__Kutipan Teks__
━━━━━━━━━━━━━━━━━━━━━━━━━━━━━━
Karena memang banyak PT membuka program S2 kajian Islam atau pascasarjana, seperti di Yogyakarta, Aceh, Surabaya, Makasar, dan Padang, maka pada tingkat S2 sesungguhnya jumlah peminat pascasarjana UIN Jakarta tidak sebanyak yang diharapkan. Tapi yang jelas karena posisi UIN Jakarta yang strategis, sumber dosen-dosennya terbaik di banding IAIN lain, paling banyak lulusan, dan paling banyak doktornya, maka pascasarjana UIN Jakarta memiliki daya tarik tersendiri.  Meski demikian tetap harus dikonsolidasikan, tidak bisa diperlakukan seadanya. Jadi harus publikasi yang banyak, sikap proaktif, tidak bisa menunggu. Sebab semakin banyak peminat di sini, maka semakin banyak kemungkinan kita mendapatkan calon-calon mahasiswa yang berkualitas. Kalau peminatnya sedikit, maka tingkat seleksinya pun sedikit berkurang, lain halnya kalau banyak peminatnya, kita bisa memilih mahasiswa-mahasiswa terbaik. Karena itu perlu promosi, seperti program S1, ikut SPMB, itu adalah dalam rangka promosi.  

Bisa Anda  jelaskan persentase mahasiswa Pascasarjana UIN Jakarta yang berasal dari UIN Jakarta sendiri dengan mahasiswa yang berasal dari PT lain?  

Saya belum mengetahui persis persentasinya. Sebagaian besar memang dari luar. Tadi, Senin (13/3), saya mengajar di kelas diketahui yang berasal dari luar ada 13 dan 3 dari UIN; dari 13 itu ada yang tamatan dari al-Azhar Kairo, UI dan perguruan-perguruan tinggi lainnya.  

Per tahun biasanya meluluskan berapa banyak mahasiswa? 

Saya tidak tahu pasti, tapi yang jelas, saya kira pascasarjana UIN bila dibanding pascasarjana lain, kami paling produktif, kami sudah menghasilkan doktor sekitar 490-an, saya kira belum ada di tempat-tempat lain yang meluluskan doktor setingkat itu, paling banter sekitar 100-an atau lebih dari itu.  

Sejauh ini bagaimana peran dan kontribusi pascasarjana UIN Jakarta dan mahasiswanya dalam merespon persoalan aktual yang terjadi di Indonesia? 

Pascasarjana secara kelembagaan memang tidak dimaksudkan untuk merespon itu, ini lembaga pendidikan dan riset. Kami tidak mengharapkan meresponi isu-isu sesaat. Tapi kalau pribadi mahasiswanya, dosen-dosennya sering meresponi itu. Ke depan mungkin isu-isu aktual itu akan diresponi oleh Institute for Advance Studies itu, kita harapkan lembaga itu yang akan merespon isu-isu aktual berkembang.  

 Apa yang ingin dikembangkan atau ditingkatkan dari Sekolah Pascasarjana?
━━━━━━━━━━━━━━━━━━━━━━━━━━━━━━
__Data Tersimpan__
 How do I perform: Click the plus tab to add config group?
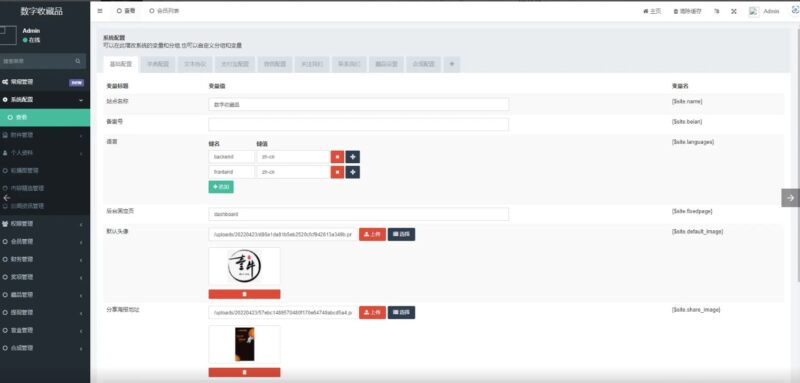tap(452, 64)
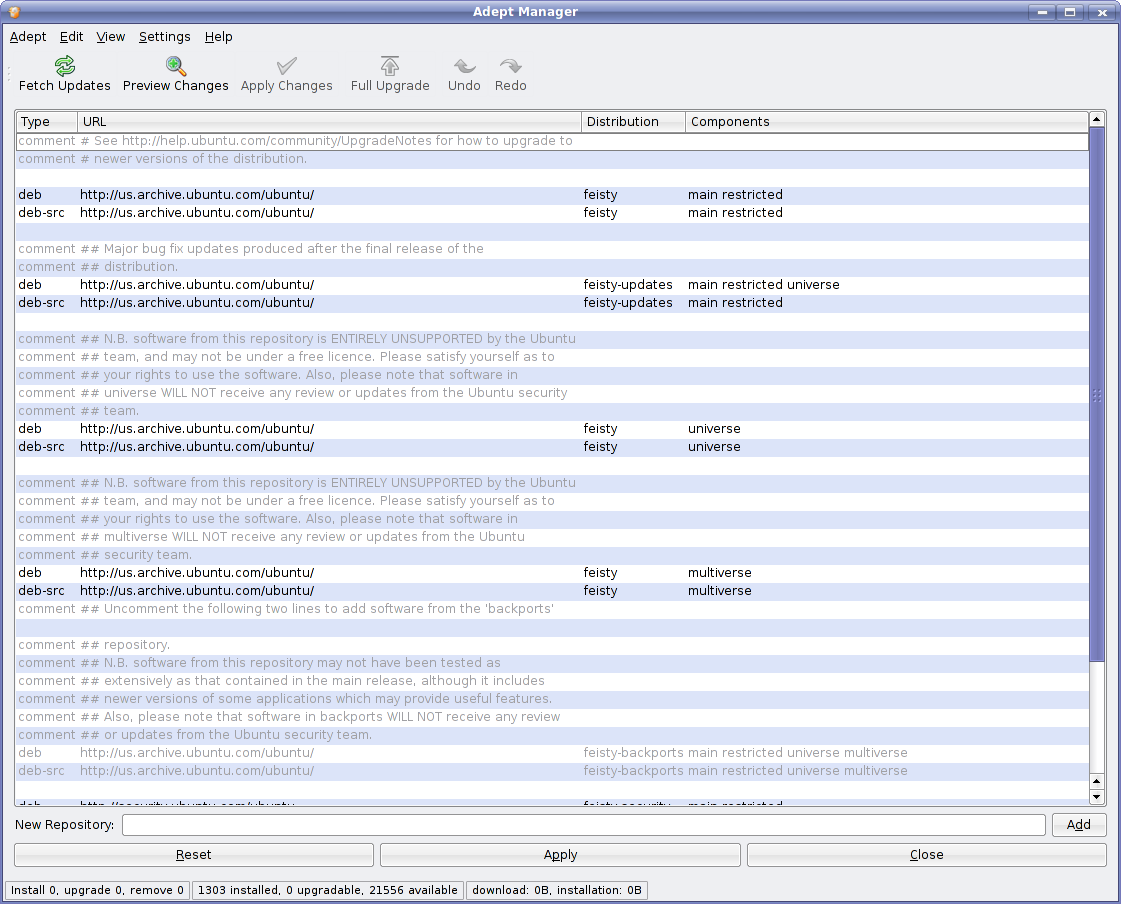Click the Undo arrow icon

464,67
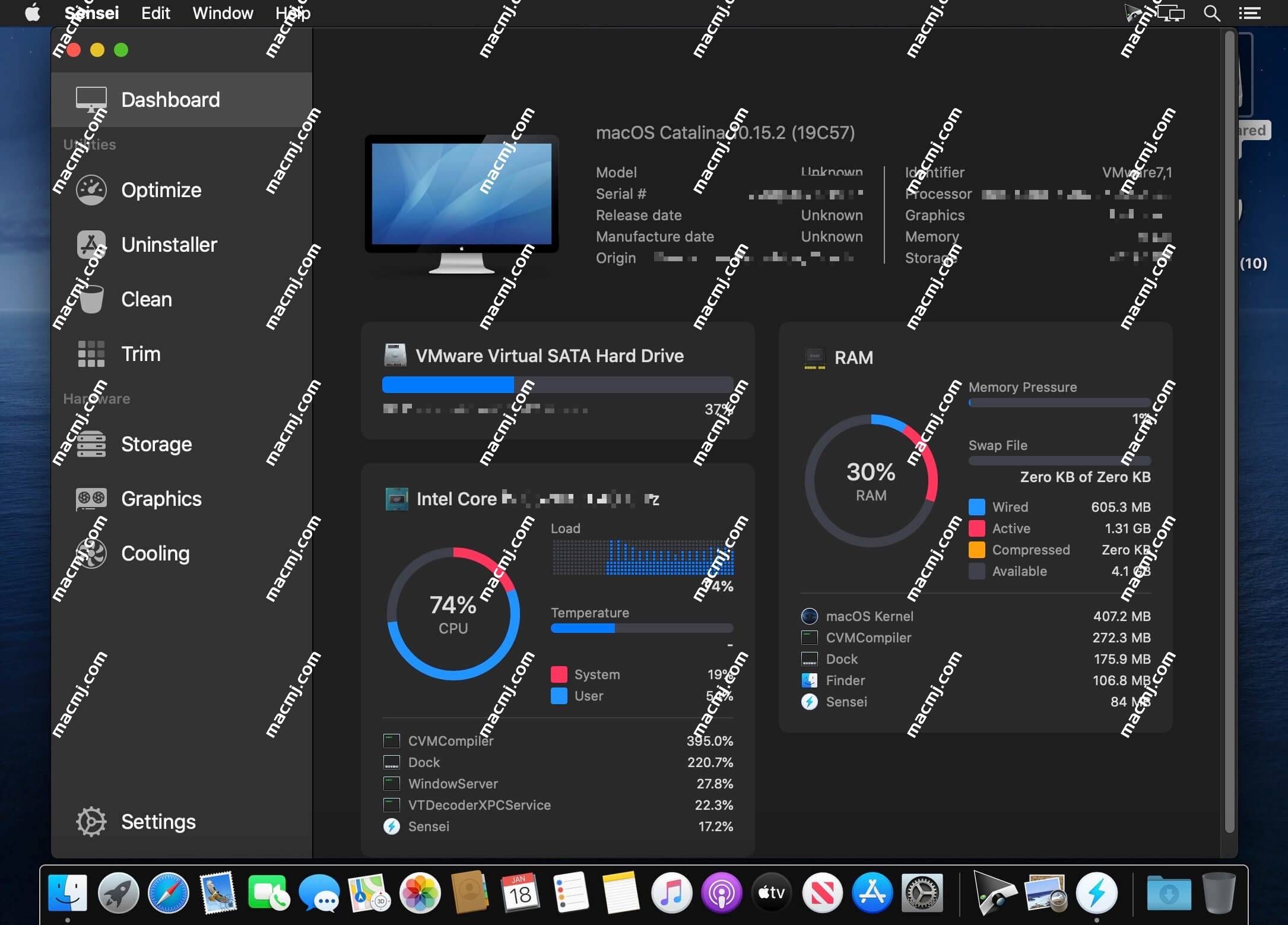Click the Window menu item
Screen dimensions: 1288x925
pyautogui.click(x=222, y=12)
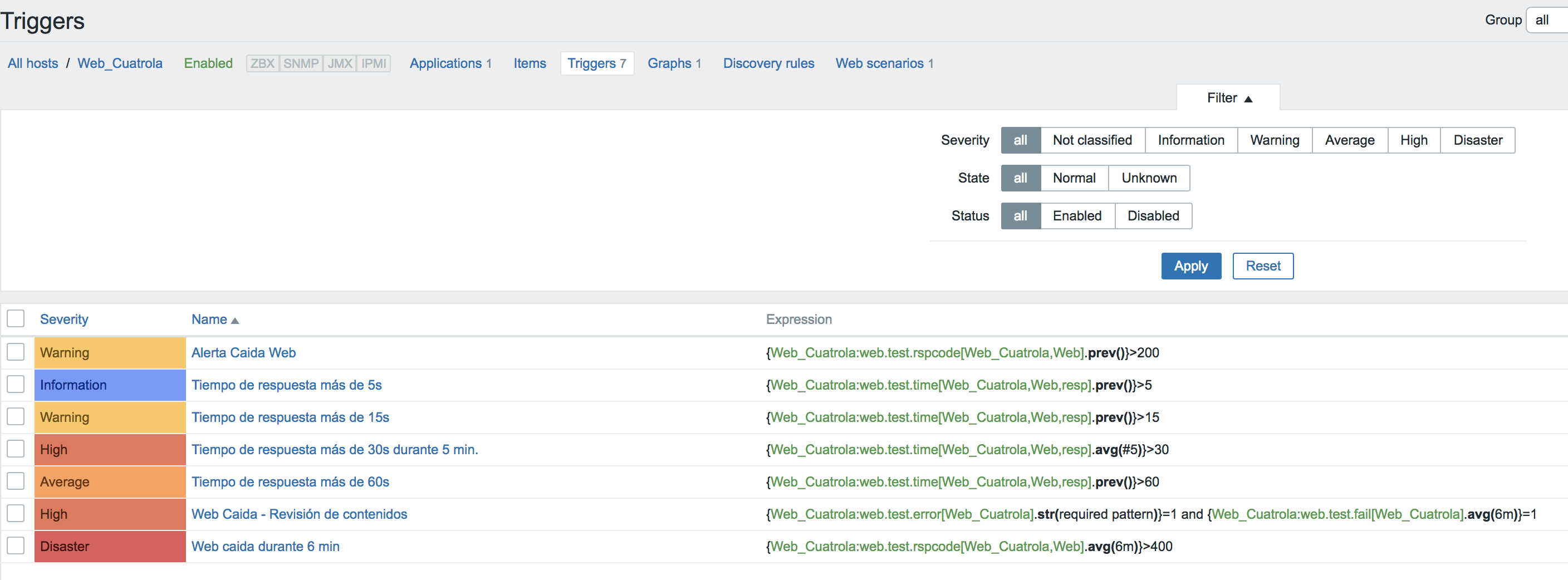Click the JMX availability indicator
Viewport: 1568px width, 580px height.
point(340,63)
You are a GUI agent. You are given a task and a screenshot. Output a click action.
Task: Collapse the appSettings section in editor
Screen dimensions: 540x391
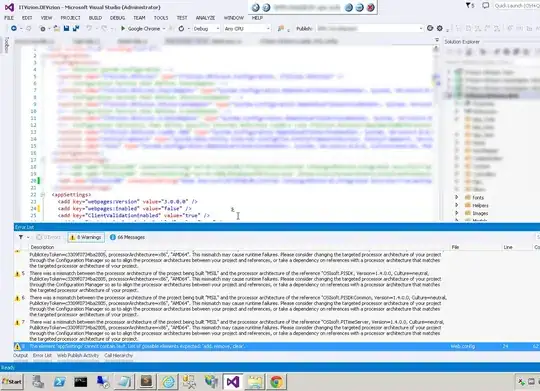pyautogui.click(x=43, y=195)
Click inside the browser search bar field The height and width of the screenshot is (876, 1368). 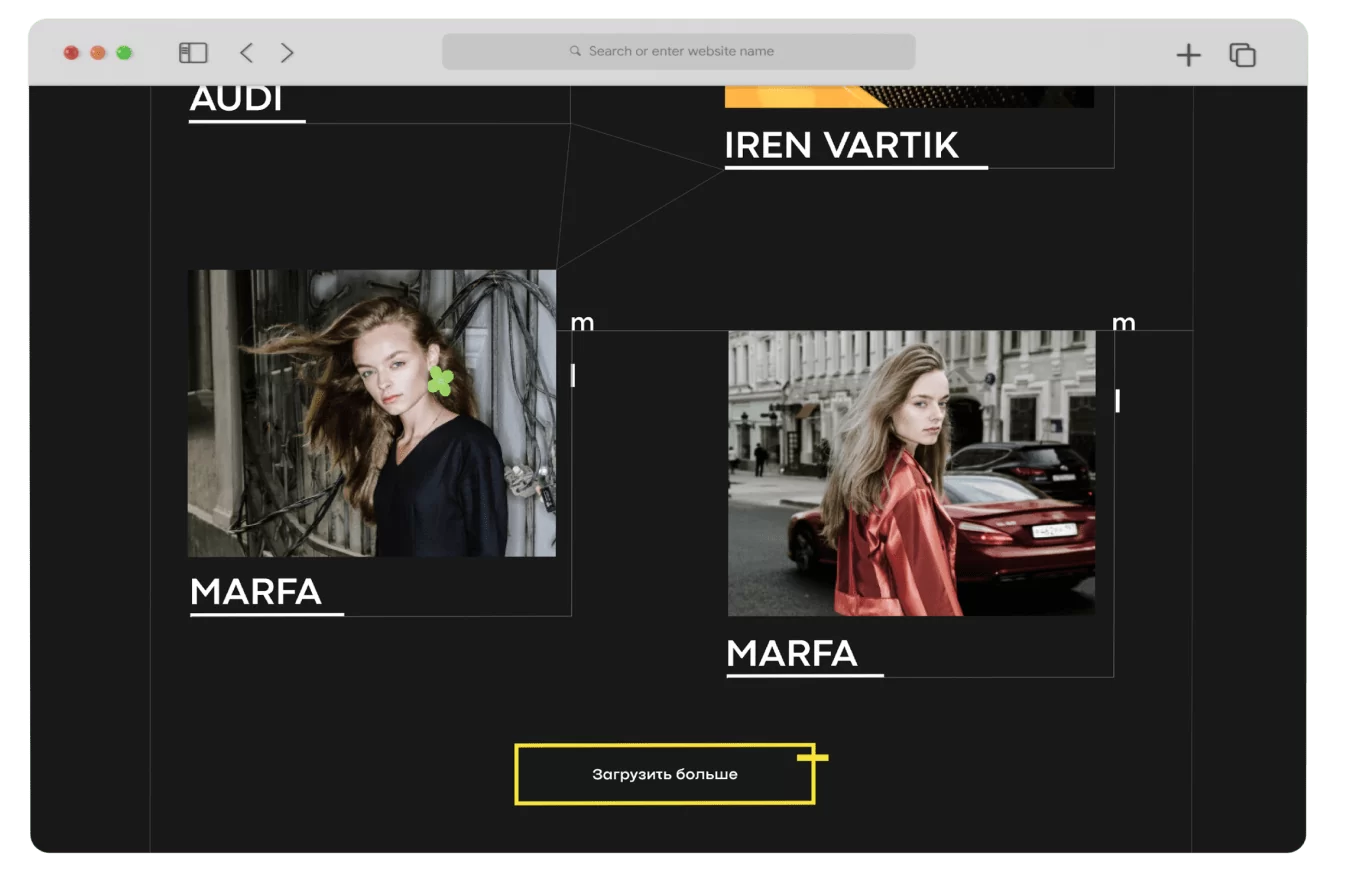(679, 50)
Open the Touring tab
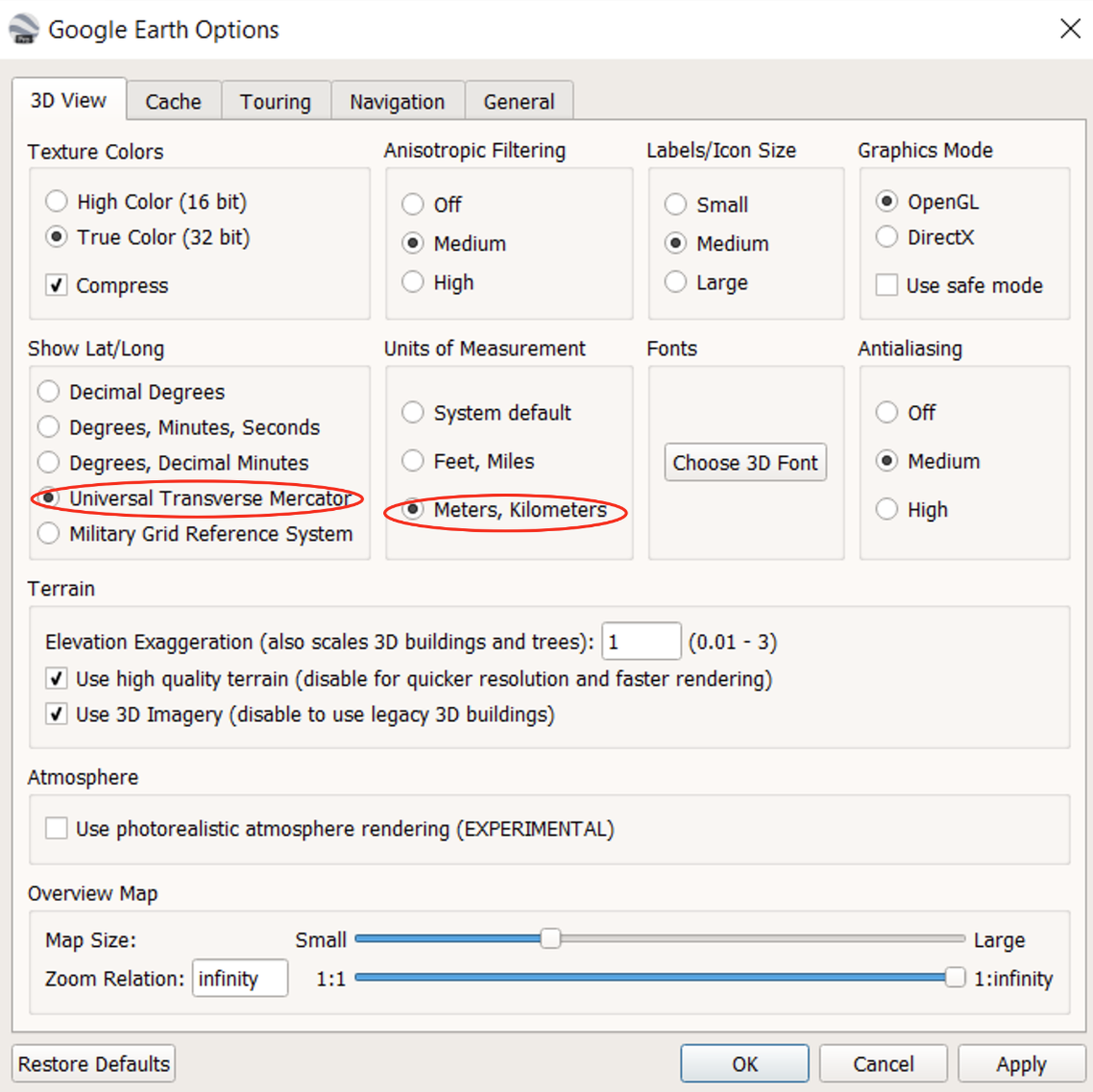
━━━━━━━━━━━━━━━━━━━━━━━━━━━━━━
__Tujuan Latihan__
Menurut kutipan tentang Pascasarjana UIN Jakarta, sudah sekitar berapa doktor yang dihasilkan lembaga itu?

__Jawabannya__
Sekitar 490-an doktor.